[Action item] Return the entire listing, word for word.

_ _ _

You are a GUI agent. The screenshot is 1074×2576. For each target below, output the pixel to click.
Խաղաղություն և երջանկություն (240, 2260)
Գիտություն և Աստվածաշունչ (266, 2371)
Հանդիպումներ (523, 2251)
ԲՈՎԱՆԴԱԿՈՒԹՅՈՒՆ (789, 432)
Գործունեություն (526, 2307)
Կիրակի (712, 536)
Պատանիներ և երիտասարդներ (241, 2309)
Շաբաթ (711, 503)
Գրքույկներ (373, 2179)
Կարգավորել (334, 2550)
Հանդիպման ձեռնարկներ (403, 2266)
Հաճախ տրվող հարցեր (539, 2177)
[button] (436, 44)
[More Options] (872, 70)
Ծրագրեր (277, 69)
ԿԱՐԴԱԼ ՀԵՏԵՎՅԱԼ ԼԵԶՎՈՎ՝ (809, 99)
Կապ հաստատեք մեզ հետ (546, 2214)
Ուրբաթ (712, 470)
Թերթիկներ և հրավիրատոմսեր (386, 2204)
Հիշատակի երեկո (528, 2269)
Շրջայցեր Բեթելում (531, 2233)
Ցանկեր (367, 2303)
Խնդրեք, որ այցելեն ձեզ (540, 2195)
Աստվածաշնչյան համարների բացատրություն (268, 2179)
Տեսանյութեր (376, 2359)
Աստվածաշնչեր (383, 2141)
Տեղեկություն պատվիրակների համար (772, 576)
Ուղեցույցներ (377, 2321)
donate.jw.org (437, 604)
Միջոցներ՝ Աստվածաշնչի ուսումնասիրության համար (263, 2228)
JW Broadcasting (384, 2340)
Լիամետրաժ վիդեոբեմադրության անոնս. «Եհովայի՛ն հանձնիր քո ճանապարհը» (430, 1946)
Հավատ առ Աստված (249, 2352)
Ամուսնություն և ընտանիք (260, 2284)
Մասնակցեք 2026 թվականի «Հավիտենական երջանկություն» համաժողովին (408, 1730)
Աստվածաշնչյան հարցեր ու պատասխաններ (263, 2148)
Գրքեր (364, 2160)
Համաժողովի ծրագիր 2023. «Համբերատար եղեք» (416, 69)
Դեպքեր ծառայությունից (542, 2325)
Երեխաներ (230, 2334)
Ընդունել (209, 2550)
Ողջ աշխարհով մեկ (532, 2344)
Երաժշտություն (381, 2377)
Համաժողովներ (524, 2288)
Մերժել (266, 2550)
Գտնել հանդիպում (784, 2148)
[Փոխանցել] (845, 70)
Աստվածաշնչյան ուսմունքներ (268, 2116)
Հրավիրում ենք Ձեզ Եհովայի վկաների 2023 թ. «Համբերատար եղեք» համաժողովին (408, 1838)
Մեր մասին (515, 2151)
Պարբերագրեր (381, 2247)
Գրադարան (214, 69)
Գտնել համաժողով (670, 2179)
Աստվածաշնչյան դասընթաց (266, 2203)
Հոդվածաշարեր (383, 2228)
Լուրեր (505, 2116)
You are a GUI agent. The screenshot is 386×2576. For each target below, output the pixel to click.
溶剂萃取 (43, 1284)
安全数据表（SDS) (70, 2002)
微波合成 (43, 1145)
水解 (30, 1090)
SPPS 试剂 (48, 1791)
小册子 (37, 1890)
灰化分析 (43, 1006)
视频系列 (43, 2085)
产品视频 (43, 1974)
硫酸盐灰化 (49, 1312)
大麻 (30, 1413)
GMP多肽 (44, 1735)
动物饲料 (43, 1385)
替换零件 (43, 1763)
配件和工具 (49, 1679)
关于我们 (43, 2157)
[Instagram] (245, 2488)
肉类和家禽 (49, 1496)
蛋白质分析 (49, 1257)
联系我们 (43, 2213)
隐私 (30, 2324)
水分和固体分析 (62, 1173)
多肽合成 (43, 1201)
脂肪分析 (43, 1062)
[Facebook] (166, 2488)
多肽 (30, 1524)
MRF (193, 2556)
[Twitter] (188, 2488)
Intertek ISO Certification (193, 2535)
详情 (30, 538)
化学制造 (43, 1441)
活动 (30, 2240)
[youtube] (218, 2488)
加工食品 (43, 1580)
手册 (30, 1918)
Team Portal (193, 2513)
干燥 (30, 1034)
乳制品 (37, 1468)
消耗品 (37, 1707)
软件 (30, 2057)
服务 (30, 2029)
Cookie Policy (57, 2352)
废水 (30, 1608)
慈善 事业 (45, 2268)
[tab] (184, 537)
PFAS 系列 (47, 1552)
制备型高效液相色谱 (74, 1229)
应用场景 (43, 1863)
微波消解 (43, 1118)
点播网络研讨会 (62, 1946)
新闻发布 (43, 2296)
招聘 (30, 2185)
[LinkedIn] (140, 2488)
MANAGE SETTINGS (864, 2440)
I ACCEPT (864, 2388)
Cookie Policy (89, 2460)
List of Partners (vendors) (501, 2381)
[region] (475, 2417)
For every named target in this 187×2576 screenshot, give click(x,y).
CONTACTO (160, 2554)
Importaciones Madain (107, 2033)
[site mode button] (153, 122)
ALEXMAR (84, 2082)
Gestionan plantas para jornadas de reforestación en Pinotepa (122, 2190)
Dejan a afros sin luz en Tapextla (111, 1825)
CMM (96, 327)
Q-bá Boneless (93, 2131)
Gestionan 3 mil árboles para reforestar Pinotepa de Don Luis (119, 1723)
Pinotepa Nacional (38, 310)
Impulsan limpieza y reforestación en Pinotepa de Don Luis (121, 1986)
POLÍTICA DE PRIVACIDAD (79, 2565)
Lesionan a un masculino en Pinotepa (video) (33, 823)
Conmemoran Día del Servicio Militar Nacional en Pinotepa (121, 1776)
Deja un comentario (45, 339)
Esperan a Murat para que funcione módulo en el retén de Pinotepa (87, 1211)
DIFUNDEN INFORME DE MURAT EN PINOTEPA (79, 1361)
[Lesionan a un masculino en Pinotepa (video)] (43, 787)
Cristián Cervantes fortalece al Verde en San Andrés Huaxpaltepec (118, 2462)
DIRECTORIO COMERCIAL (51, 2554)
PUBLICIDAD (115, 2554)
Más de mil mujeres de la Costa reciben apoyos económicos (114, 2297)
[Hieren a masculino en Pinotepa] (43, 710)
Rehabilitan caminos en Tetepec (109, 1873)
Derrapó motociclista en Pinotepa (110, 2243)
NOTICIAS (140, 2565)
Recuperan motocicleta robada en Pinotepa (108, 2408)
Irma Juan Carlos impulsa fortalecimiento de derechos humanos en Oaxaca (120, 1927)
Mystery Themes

_ _ _

[Finished task]
You are a GUI agent. The screenshot is 1074×2576. For each target below, output the pixel to click.
Խաղաղություն և երջանկություն (240, 2260)
Գիտություն և Աստվածաշունչ (266, 2371)
Հանդիպումներ (523, 2251)
ԲՈՎԱՆԴԱԿՈՒԹՅՈՒՆ (789, 432)
Գործունեություն (526, 2307)
Կիրակի (712, 536)
Պատանիներ և երիտասարդներ (241, 2309)
Շաբաթ (711, 503)
Գրքույկներ (373, 2179)
Կարգավորել (334, 2550)
Հանդիպման ձեռնարկներ (403, 2266)
Հաճախ տրվող հարցեր (539, 2177)
[button] (436, 44)
[More Options] (872, 70)
Ծրագրեր (277, 69)
ԿԱՐԴԱԼ ՀԵՏԵՎՅԱԼ ԼԵԶՎՈՎ՝ (809, 99)
Կապ հաստատեք մեզ հետ (546, 2214)
Ուրբաթ (712, 470)
Թերթիկներ և հրավիրատոմսեր (386, 2204)
Հիշատակի երեկո (528, 2269)
Շրջայցեր Բեթելում (531, 2233)
Ցանկեր (367, 2303)
Խնդրեք, որ այցելեն ձեզ (540, 2195)
Աստվածաշնչյան համարների բացատրություն (268, 2179)
Տեսանյութեր (376, 2359)
Աստվածաշնչեր (383, 2141)
Տեղեկություն պատվիրակների համար (772, 576)
Ուղեցույցներ (377, 2321)
donate.jw.org (437, 604)
Միջոցներ՝ Աստվածաշնչի ուսումնասիրության համար (263, 2228)
JW Broadcasting (384, 2340)
Լիամետրաժ վիդեոբեմադրության անոնս. «Եհովայի՛ն հանձնիր քո ճանապարհը» (430, 1946)
Հավատ առ Աստված (249, 2352)
Ամուսնություն և ընտանիք (260, 2284)
Մասնակցեք 2026 թվականի «Հավիտենական երջանկություն» համաժողովին (408, 1730)
Աստվածաշնչյան հարցեր ու պատասխաններ (263, 2148)
Գրքեր (364, 2160)
Համաժողովի ծրագիր 2023. «Համբերատար եղեք» (416, 69)
Դեպքեր ծառայությունից (542, 2325)
Երեխաներ (230, 2334)
Ընդունել (209, 2550)
Ողջ աշխարհով մեկ (532, 2344)
Երաժշտություն (381, 2377)
Համաժողովներ (524, 2288)
Մերժել (266, 2550)
Գտնել հանդիպում (784, 2148)
[Փոխանցել] (845, 70)
Աստվածաշնչյան ուսմունքներ (268, 2116)
Հրավիրում ենք Ձեզ Եհովայի վկաների 2023 թ. «Համբերատար եղեք» համաժողովին (408, 1838)
Մեր մասին (515, 2151)
Պարբերագրեր (381, 2247)
Գրադարան (214, 69)
Գտնել համաժողով (670, 2179)
Աստվածաշնչյան դասընթաց (266, 2203)
Հոդվածաշարեր (383, 2228)
Լուրեր (505, 2116)
You are a GUI agent. The screenshot is 386×2576. For each target below, output the pixel to click.
溶剂萃取 (43, 1284)
安全数据表（SDS) (70, 2002)
微波合成 (43, 1145)
水解 (30, 1090)
SPPS 试剂 (48, 1791)
小册子 (37, 1890)
灰化分析 (43, 1006)
视频系列 (43, 2085)
产品视频 (43, 1974)
硫酸盐灰化 (49, 1312)
大麻 (30, 1413)
GMP多肽 (44, 1735)
动物饲料 (43, 1385)
替换零件 (43, 1763)
配件和工具 (49, 1679)
关于我们 (43, 2157)
[Instagram] (245, 2488)
肉类和家禽 (49, 1496)
蛋白质分析 (49, 1257)
联系我们 (43, 2213)
隐私 (30, 2324)
水分和固体分析 (62, 1173)
多肽合成 (43, 1201)
脂肪分析 (43, 1062)
[Facebook] (166, 2488)
多肽 (30, 1524)
MRF (193, 2556)
[Twitter] (188, 2488)
Intertek ISO Certification (193, 2535)
详情 (30, 538)
化学制造 (43, 1441)
活动 (30, 2240)
[youtube] (218, 2488)
加工食品 (43, 1580)
手册 (30, 1918)
Team Portal (193, 2513)
干燥 (30, 1034)
乳制品 (37, 1468)
消耗品 (37, 1707)
软件 (30, 2057)
服务 (30, 2029)
Cookie Policy (57, 2352)
废水 (30, 1608)
慈善 事业 (45, 2268)
[tab] (184, 537)
PFAS 系列 (47, 1552)
制备型高效液相色谱 (74, 1229)
应用场景 (43, 1863)
微波消解 (43, 1118)
点播网络研讨会 (62, 1946)
新闻发布 (43, 2296)
招聘 (30, 2185)
[LinkedIn] (140, 2488)
MANAGE SETTINGS (864, 2440)
I ACCEPT (864, 2388)
Cookie Policy (89, 2460)
List of Partners (vendors) (501, 2381)
[region] (475, 2417)
For every named target in this 187×2576 screenshot, give click(x,y).
CONTACTO (160, 2554)
Importaciones Madain (107, 2033)
[site mode button] (153, 122)
ALEXMAR (84, 2082)
Gestionan plantas para jornadas de reforestación en Pinotepa (122, 2190)
Dejan a afros sin luz en Tapextla (111, 1825)
CMM (96, 327)
Q-bá Boneless (93, 2131)
Gestionan 3 mil árboles para reforestar Pinotepa de Don Luis (119, 1723)
Pinotepa Nacional (38, 310)
Impulsan limpieza y reforestación en Pinotepa de Don Luis (121, 1986)
POLÍTICA DE PRIVACIDAD (79, 2565)
Lesionan a un masculino en Pinotepa (video) (33, 823)
Conmemoran Día del Servicio Militar Nacional en Pinotepa (121, 1776)
Deja un comentario (45, 339)
Esperan a Murat para que funcione módulo en el retén de Pinotepa (87, 1211)
DIFUNDEN INFORME DE MURAT EN PINOTEPA (79, 1361)
[Lesionan a un masculino en Pinotepa (video)] (43, 787)
Cristián Cervantes fortalece al Verde en San Andrés Huaxpaltepec (118, 2462)
DIRECTORIO COMERCIAL (51, 2554)
PUBLICIDAD (115, 2554)
Más de mil mujeres de la Costa reciben apoyos económicos (114, 2297)
[Hieren a masculino en Pinotepa] (43, 710)
Rehabilitan caminos en Tetepec (109, 1873)
Derrapó motociclista en Pinotepa (110, 2243)
NOTICIAS (140, 2565)
Recuperan motocicleta robada en Pinotepa (108, 2408)
Irma Juan Carlos impulsa fortalecimiento de derechos humanos en Oaxaca (120, 1927)
Mystery Themes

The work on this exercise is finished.